Fragmento:
-----

Confieso a los amables lectores que cada vez me resulta más difícil traducir el empalagoso idioma gubernamental. A cambio de ello, las intenciones no pueden ocultarse. Reparé en ello luego de doce días de distancia de la caída del avión en el que viajaban Juan Camilo Mouriño y José Luis Santiago Vasconcelos, amén de otros funcionarios y la tripulación, y que empeñosamente los voceros de la oficialidad, y hasta los opinantes gratuitos ligados al establishment, consideran un accidente aun cuando no encontraran explicaciones convincentes para certificarlo. Dijeron que quizá once meses después sabríamos algo. Lamentablemente, la amnesia colectiva consumió el interés por el suceso. Como siempre.

-----

Extractos del material:
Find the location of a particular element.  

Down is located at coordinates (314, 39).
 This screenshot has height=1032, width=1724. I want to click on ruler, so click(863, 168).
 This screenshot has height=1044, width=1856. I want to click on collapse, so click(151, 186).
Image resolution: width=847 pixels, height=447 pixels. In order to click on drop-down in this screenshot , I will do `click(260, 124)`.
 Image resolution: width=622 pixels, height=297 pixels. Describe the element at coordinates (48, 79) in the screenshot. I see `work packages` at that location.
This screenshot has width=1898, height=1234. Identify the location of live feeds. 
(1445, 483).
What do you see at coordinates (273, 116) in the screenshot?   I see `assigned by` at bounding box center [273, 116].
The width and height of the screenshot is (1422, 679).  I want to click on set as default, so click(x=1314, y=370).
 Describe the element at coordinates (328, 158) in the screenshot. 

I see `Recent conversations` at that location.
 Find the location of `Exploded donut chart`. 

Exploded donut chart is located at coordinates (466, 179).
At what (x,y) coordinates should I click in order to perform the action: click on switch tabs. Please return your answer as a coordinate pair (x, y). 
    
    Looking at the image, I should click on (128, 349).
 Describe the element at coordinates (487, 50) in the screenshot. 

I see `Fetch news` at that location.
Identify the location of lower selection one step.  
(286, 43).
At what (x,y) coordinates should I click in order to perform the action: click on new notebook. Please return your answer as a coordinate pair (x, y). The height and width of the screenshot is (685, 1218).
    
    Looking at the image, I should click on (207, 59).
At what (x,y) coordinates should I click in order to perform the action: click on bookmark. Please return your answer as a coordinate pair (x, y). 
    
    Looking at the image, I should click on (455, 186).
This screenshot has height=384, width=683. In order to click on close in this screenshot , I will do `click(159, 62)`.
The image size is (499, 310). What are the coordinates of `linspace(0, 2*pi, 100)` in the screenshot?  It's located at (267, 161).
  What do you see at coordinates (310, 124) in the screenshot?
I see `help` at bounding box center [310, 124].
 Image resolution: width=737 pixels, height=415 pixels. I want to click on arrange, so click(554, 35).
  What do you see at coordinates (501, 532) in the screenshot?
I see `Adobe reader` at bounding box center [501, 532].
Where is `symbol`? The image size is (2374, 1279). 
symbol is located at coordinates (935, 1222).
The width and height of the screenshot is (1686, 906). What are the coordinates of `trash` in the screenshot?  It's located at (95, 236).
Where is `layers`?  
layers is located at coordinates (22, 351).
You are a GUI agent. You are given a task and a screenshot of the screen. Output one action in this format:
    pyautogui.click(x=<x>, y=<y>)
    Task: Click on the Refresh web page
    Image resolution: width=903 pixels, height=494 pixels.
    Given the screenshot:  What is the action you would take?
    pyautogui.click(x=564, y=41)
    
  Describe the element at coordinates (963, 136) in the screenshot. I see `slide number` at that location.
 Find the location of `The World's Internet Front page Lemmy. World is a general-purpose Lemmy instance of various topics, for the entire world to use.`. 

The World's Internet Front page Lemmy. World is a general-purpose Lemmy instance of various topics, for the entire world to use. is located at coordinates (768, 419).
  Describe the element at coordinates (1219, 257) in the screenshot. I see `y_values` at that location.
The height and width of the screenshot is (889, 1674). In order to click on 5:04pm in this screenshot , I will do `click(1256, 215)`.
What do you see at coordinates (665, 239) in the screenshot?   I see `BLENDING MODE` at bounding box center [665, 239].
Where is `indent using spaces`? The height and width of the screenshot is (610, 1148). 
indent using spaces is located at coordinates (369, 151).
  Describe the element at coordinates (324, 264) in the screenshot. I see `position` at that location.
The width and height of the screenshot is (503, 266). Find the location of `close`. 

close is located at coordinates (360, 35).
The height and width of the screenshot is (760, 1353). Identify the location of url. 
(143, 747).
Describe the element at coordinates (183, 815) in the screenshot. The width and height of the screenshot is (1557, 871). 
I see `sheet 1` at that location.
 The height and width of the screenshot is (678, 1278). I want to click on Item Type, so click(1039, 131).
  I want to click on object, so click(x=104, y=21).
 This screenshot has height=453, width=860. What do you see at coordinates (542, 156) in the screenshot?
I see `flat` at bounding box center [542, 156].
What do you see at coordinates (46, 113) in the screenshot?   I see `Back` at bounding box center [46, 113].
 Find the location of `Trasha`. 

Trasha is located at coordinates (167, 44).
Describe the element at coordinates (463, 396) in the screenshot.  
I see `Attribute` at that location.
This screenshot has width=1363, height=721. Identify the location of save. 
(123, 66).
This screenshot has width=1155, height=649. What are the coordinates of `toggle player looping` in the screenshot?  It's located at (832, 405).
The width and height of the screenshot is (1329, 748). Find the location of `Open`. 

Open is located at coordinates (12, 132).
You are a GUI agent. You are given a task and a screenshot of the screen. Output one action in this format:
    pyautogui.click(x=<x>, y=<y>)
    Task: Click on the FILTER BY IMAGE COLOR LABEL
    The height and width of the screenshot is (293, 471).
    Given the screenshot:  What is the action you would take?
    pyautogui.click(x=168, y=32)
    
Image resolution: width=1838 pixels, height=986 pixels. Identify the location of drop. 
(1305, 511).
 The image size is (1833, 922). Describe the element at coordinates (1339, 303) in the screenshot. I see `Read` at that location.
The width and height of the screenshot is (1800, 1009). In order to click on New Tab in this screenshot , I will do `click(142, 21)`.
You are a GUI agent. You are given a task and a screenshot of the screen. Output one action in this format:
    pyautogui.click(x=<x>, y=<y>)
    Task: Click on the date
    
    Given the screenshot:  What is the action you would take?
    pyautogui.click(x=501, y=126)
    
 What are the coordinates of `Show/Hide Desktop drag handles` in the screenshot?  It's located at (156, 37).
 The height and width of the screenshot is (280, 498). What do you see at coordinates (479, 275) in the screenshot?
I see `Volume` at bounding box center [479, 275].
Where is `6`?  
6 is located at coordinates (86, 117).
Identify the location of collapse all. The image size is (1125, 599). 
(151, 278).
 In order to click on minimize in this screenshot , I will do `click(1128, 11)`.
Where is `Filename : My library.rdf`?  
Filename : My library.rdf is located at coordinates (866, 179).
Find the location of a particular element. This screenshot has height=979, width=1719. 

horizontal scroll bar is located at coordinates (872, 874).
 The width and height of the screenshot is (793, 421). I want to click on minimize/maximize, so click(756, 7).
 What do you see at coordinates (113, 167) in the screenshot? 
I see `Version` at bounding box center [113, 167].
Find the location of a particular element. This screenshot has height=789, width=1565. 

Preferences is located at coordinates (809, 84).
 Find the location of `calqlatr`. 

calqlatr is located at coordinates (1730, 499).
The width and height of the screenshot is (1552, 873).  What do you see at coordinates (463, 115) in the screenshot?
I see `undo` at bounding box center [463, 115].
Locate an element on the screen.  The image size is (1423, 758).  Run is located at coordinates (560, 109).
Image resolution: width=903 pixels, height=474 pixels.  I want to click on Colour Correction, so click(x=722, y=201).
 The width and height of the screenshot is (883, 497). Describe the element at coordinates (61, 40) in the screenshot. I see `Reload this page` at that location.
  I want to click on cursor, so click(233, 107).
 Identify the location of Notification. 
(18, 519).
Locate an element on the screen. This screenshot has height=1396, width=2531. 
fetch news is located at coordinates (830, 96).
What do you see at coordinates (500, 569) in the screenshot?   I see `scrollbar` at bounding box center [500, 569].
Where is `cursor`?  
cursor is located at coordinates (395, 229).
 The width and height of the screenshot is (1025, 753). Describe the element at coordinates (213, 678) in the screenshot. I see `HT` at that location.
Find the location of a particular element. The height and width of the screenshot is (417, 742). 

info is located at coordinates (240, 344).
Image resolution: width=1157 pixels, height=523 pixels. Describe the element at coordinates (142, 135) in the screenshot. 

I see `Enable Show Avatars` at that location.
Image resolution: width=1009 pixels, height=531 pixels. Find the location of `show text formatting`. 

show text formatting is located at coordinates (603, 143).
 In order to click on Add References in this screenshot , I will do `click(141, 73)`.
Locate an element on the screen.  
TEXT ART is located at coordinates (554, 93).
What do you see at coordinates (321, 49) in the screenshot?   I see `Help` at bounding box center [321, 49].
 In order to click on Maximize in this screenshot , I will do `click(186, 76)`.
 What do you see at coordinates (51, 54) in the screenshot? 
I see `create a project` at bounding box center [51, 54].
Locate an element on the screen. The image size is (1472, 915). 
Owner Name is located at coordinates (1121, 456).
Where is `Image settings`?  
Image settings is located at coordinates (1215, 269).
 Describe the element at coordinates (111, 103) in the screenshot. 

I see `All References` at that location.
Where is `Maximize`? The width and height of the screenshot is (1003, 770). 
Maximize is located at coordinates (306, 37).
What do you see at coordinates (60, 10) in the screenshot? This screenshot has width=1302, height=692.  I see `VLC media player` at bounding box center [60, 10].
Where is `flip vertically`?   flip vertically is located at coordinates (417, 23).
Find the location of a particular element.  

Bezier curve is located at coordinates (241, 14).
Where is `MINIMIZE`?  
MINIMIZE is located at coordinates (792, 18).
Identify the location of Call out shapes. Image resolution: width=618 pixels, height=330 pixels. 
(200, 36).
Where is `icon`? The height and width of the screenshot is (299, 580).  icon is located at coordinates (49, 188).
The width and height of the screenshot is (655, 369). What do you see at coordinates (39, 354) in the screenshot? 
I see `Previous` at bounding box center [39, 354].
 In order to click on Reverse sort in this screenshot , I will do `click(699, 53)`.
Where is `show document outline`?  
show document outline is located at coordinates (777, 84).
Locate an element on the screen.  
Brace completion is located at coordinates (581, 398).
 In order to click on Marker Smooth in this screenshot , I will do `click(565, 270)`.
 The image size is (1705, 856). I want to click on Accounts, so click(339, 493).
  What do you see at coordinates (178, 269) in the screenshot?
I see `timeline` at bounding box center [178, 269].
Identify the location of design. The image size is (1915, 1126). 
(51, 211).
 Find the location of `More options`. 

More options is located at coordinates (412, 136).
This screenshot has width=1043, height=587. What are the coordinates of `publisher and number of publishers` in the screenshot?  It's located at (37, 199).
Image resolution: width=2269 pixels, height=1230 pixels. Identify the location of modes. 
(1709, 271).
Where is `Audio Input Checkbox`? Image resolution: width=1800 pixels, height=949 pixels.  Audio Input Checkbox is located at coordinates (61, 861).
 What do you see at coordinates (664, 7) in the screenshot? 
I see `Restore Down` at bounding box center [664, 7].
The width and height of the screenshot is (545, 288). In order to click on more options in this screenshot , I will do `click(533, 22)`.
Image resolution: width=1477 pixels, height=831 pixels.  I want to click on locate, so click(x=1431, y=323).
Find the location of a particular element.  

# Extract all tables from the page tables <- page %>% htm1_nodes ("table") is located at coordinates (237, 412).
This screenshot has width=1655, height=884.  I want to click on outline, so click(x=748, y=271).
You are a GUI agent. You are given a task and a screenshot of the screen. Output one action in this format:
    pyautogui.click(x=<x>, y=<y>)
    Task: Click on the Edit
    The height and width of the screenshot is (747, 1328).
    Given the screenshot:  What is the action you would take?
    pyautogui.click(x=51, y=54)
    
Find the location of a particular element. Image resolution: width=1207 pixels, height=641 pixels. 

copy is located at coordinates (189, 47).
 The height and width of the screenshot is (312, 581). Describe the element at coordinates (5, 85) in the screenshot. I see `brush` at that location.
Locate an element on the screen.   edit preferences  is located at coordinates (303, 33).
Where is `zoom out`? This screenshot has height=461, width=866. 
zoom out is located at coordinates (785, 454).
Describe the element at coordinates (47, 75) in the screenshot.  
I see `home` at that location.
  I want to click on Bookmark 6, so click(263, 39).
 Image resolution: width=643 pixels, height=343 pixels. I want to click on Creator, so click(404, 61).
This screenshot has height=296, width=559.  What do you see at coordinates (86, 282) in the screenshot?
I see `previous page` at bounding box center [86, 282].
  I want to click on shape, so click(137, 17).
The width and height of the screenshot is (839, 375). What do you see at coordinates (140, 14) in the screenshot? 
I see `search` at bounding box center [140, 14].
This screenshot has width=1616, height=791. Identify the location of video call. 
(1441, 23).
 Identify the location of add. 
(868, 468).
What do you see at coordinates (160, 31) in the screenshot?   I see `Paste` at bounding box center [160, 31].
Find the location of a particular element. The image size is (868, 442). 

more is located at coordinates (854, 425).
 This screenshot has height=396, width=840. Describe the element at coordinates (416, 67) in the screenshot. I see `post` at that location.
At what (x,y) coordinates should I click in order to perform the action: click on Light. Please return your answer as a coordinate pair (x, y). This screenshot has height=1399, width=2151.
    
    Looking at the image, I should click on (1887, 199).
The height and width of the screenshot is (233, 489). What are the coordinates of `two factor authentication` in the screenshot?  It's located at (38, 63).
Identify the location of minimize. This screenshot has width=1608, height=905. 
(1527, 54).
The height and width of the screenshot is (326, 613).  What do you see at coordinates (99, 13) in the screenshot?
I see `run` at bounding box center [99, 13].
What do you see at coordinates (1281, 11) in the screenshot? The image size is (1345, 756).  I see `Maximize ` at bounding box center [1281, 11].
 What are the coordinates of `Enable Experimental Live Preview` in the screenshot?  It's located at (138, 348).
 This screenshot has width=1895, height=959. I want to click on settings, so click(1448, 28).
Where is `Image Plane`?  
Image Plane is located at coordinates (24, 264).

-----

Tareas del ejercicio:
(A) Responde estas preguntas sobre el fragmento de la caída del avión:
(i) ¿Qué confiesa a los lectores quien escribe que le cuesta cada vez más traducir?
(ii) ¿Cuántos días después de la caída del avión reparó en ello?
(iii) ¿Cuándo dijeron que quizá se sabría algo del suceso?
(B) Reanuda el fragmento sobre la caída del avión a partir de su última oración.
El material no tiene relación con el fragmento.

Respuestas por tarea:
(A)
(i) El empalagoso idioma gubernamental.
(ii) Doce días.
(iii) Quizá once meses después.

(B)
Este columnista ya ha pasado por ello. En febrero de 1986 escribí que temía más al silencio de mis colegas y al consiguiente vacío en los medios informativos que a cualquiera otra reacción por parte de quienes ejercían entonces el gobierno. Lo expresé, obviamente dolido, al percibir que casi me había quedado solo en mi insistencia por descorrer los “puntos oscuros” sobre el supuesto “accidente”, todo un montaje siniestro, en el que perdió la vida Carlos Loret de Mola Mediz precisamente cuando, con su prestigio político como único escudo, intentaba convencer a algunos personajes claves sobre el imperativo de solicitar al entonces presidente, Miguel de la Madrid, su dimisión, más bien su “licencia por causas graves” de acuerdo a como señala la Carta Magna. Poco después mi voz fue la única que siguió escuchándose. Hasta ahora, veintidós años después.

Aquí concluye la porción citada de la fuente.